Mitigating the Risks of Medical Technology Security
For years, the military has promoted keeping "left of boom." The idea is that on a time line from left to right, soldiers should anticipate and avoid – that is, stay left of – harmful and hazardous events, or the "boom." This article briefly highlights the risks associated with the recent convergence of health care's growing reliance on technology and the increased incidence of privacy intrusions and hacker attacks, and discusses what health care providers and manufacturers can do to keep "left of boom."
Medical treatment increasingly involves new products that rely on software, such as ingestible smart pills, digital medications, subcutaneous biosensors and brain implants. Meanwhile, nearly all health care providers have converted to electronic health records, and many have increased their reliance on remote access to electronically stored information. This growing reliance on information technology in the delivery of health care provides great opportunity, but it also comes with a heightened risk of costly data breaches, privacy violations, software-related malfunctions and electronic security lapses both inadvertent and intentional.
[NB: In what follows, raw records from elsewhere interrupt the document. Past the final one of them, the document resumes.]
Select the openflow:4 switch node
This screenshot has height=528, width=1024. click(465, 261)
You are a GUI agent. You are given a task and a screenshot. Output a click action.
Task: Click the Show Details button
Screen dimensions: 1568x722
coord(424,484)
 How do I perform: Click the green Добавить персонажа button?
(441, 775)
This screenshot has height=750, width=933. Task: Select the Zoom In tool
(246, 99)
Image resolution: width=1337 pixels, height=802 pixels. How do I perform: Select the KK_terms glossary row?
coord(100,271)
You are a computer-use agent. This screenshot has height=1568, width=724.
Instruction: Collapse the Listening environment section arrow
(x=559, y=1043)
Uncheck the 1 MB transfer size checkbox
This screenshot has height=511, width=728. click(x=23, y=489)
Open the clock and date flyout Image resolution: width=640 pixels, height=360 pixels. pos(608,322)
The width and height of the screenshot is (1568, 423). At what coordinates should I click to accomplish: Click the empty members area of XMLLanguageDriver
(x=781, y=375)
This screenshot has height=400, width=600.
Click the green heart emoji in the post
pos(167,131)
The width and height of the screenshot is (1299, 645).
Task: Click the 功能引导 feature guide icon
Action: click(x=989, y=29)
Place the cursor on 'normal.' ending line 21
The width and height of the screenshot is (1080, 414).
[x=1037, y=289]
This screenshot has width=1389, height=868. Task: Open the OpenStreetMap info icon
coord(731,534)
Regulators have taken notice. The U.S. Food and Drug Administration (FDA) has reported that malware and other computer viruses have infected medical devices used in radiology departments, cardiac catheterization labs, sleep labs and other clinical settings. According to the FDA, software-related issues comprise a significant portion of medical device recalls. For example, in 2014, the FDA announced Class I recalls of certain ventilators and infusion pumps based on software problems, such as a "glitch" in a ventilator that could prevent air flow to patients unable to breathe on their own. It warned that such software issues could result in severe patient injury or death.